Ce mercredi 4 février, Rental Family : dans la vie des autres sort en salles avec un concept aussi étrange que révélateur : au Japon, Phillip, un acteur américain expatrié à Tokyo, est recruté par une agence de « familles à louer ». Sa mission ? Devenir, contre rémunération, un faux mari, un père de substitution, un ami parfait ou même un “journaliste” de circonstance pour des clients qui cherchent à recoller un quotidien qui craque.
Un acteur en bout de course, une proposition improbable
Phillip vit au Japon depuis sept ans. Sa carrière s’est essoufflée : il ne tourne plus que des publicités, et l’illusion d’une vie d’artiste s’est transformée en routine un peu honteuse. Quand l’agence lui propose d’incarner des proches à la demande, il accepte, d’abord par nécessité. Très vite, le travail dépasse le simple jeu : il faut improviser, s’adapter, rassurer… et surtout mentir, avec le sourire.
Le film suit cette mécanique de “prestations” qui s’enchaînent : une enfant en manque de père, une personne isolée qui veut sauver les apparences, des existences cabossées qui cherchent un soutien, même fabriqué.
La solitude comme moteur du récit
Réalisé par Hikari (Mitsuyo Miyazaki), Rental Family s’intéresse frontalement à un sentiment universel : l’isolement. Celui de Phillip, étranger au milieu d’une foule, mais aussi celui de tous ceux qui font appel à l’agence. Chacun tente de créer un lien, quitte à payer pour l’obtenir.
La réalisatrice insiste sur cette zone grise : ces services peuvent sembler artificiels, mais les émotions qu’ils déclenchent, elles, ne le sont pas forcément. Elle rappelle d’ailleurs que ce type d’entreprises existe réellement au Japon et que les clients cherchent d’abord à “créer du lien”, même sur quelques heures.
Un feel-good qui caresse parfois trop le sens du poil
Le film assume une tonalité douce, presque “marshmallow”, avec une musique solaire et une caméra attentive aux détails du quotidien tokyoïte. Cette approche réconfortante fait du bien, mais elle entraîne aussi quelques raccourcis : certaines acceptations, certains attachements paraissent arriver trop vite, comme si le scénario accélérait pour rester dans l’émotion plutôt que dans la complexité.
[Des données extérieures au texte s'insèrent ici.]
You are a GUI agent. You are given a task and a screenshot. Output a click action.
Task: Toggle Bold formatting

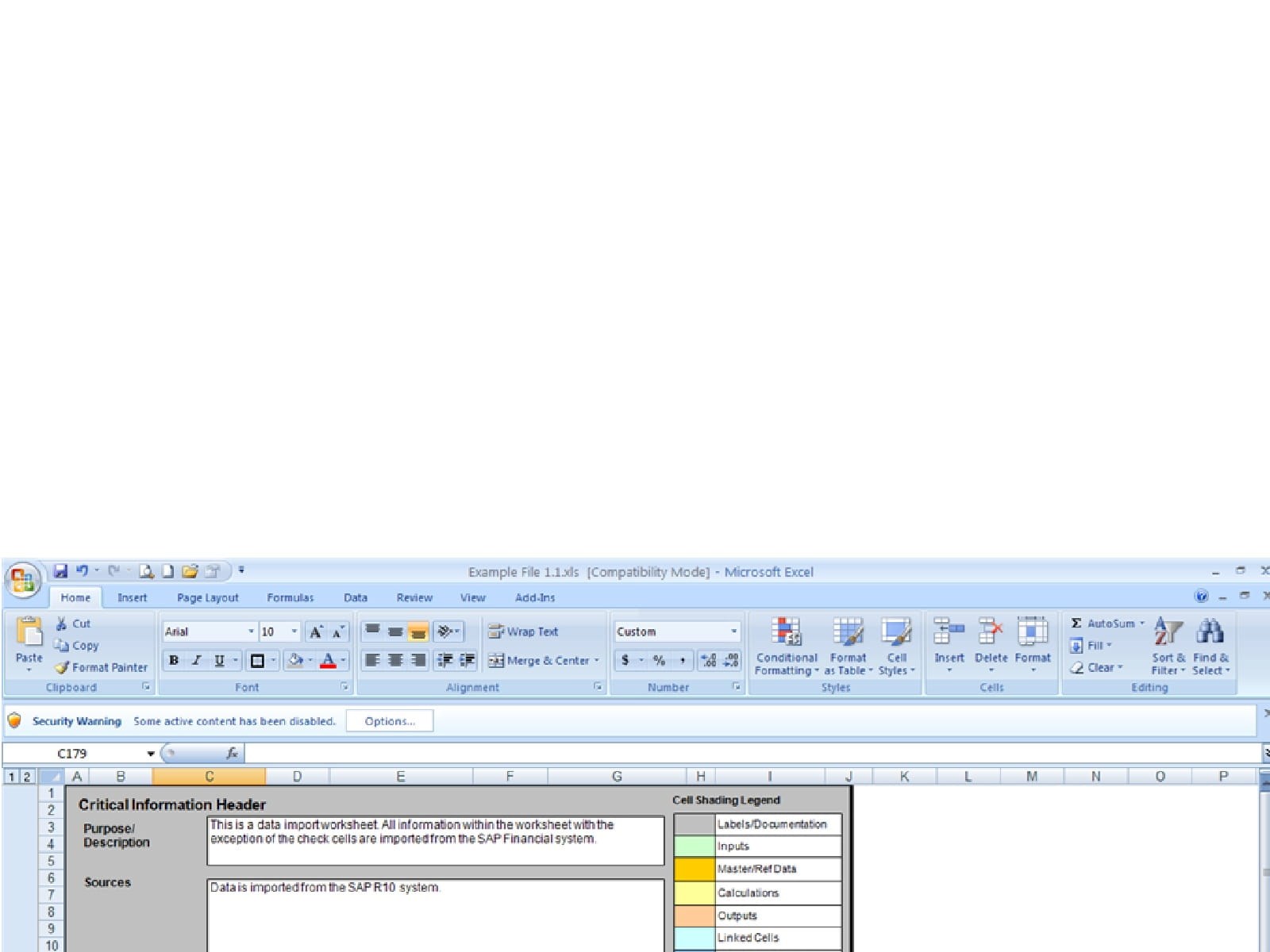click(x=174, y=660)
Reste que Rental Family touche juste quand il filme ce qu’on n’ose pas dire : la difficulté d’admettre le manque, la honte d’être seul, ou le besoin d’une présence même louée pour traverser une journée.
Brendan Fraser, point d’ancrage d’une histoire d’empathie
Brendan Fraser porte le film : sa vulnérabilité, sa douceur et son humour discret rendent Phillip immédiatement attachant. Son personnage devient un “proche professionnel” qui, à force de jouer la vie des autres, se retrouve à réparer la sienne.
Sans révolutionner le genre, Rental Family propose une idée forte : dans un monde saturé de contacts mais pauvre en liens, la question n’est peut-être pas de savoir si la relation est “vraie” mais ce qu’elle réveille chez ceux qui y croient, ne serait-ce qu’un instant.